Apart from a general uprating for inflation and minor adjustment of some of the brackets and categories of injury to allow for reported decisions, key developments are:

  • A decision no longer to differentiate between awards for scarring by reference to gender, on the basis that it is indefensible as it adopts an outdated stereotype. The consequence has been a widening of the guideline bracket within which awards may fall, though it remains the case that the subjective reaction of the victim (whether male or female) to any scar and the extent, if any, to which scarring has affected them psychologically are of central importance. These will necessarily vary from individual to individual.
  • A reminder in Mr Justice Langstaff’s introduction that it is “a book of guidelines, not tramlines”, and that it will never be the case that it can cover every detail of every injury – leaving renewed scope for argument over the general damages figure in unusual cases.
  • A further reminder in the introduction that many of the decisions upon which the brackets are based were made many years ago in the light of then-current technologies and medicine. This may have influenced any assessment of the period during which the Court then making the award expected a victim would suffer, and the degree to which it then considered there would be pain, loss of function, or loss of amenity. The pace of technological and medical advance has, however, been quickening. On the one hand, the time during which a chronic or lifetime injury may have effect may be extended by increased life-spans; on the other, technological or medical advances may make injuries less painful, permit return of greater function, or allow for a quicker or more complete degree of recuperation than that which could have been predicted only a handful of years ago.

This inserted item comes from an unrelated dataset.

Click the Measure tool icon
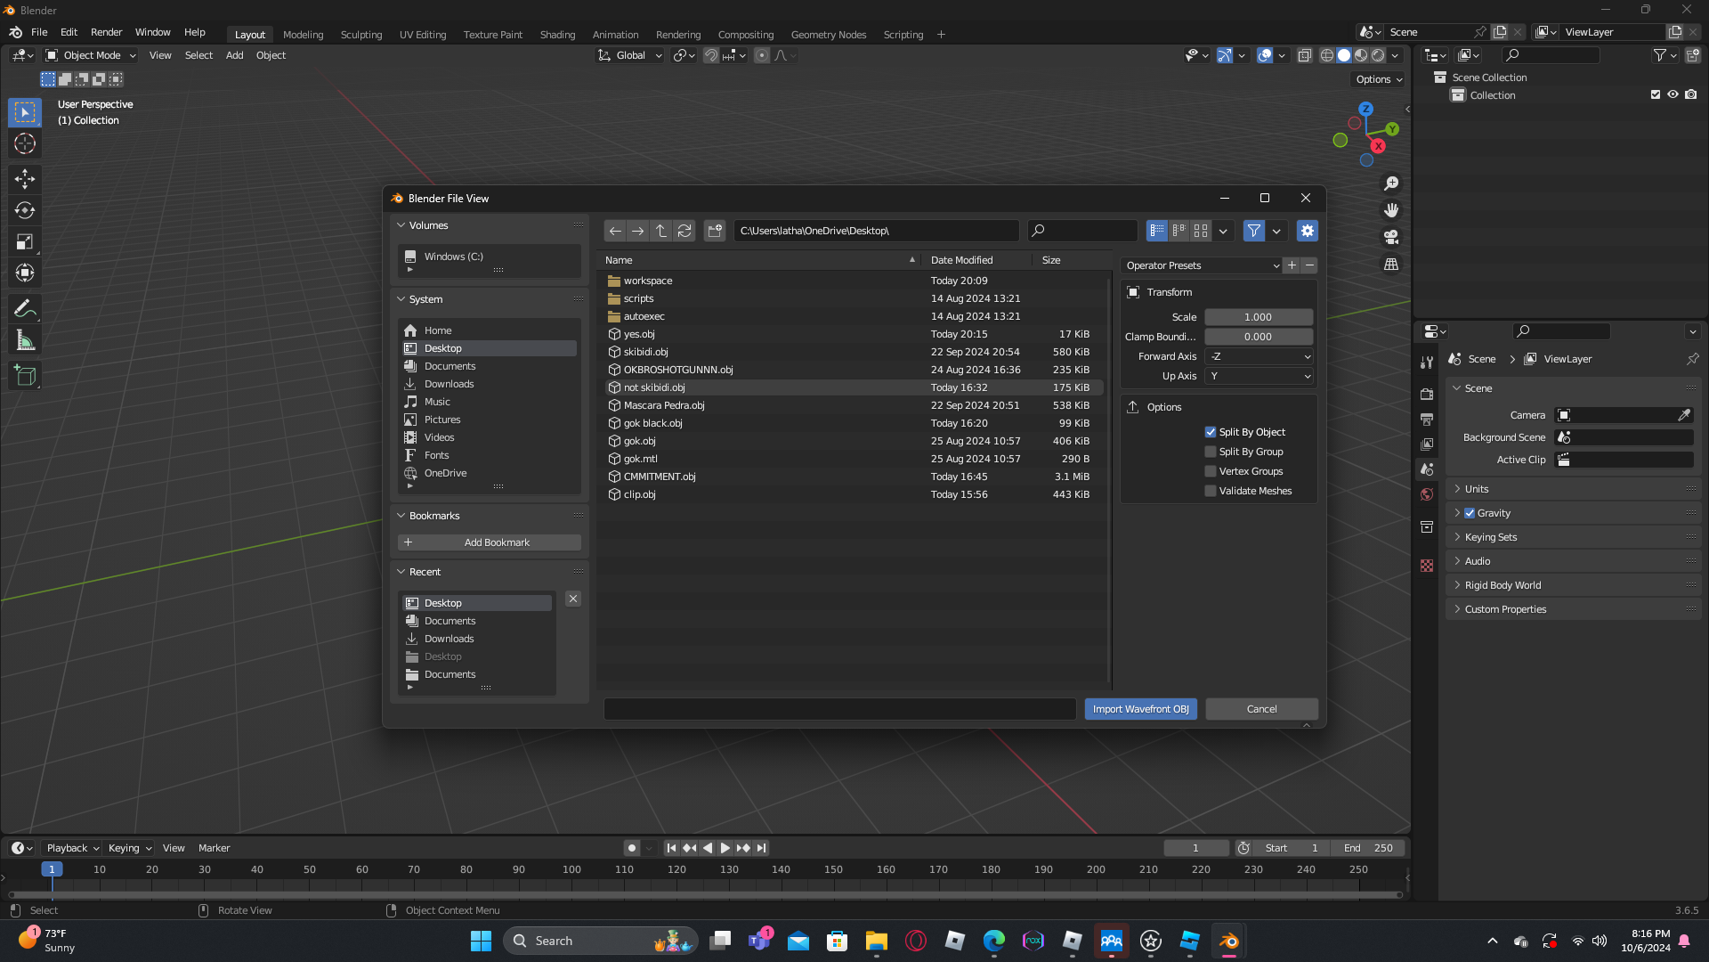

There is room to argue that in an individual case such advances may call for an award which falls outside the range previously indicated by the Courts.
  • Finally a reminder that – despite the increasing practice in smaller claims – the simple factor of the length of time for which symptoms are suffered is not the critical factor in assessing the award for a minor injury. Focussing on time alone takes insufficient account of the other factors by which the quantum of awards for minor injuries falls to be assessed, and may obscure the fact in many cases that recovery may not occur at an even pace over time, but may frequently be much more marked in the very early days of recuperation. Intelligent application of the Guidelines, rather than too casual a focus on the length of time for which it is said the injury was suffered – perhaps in the light of a report saying that some minor symptoms are ongoing – is called for.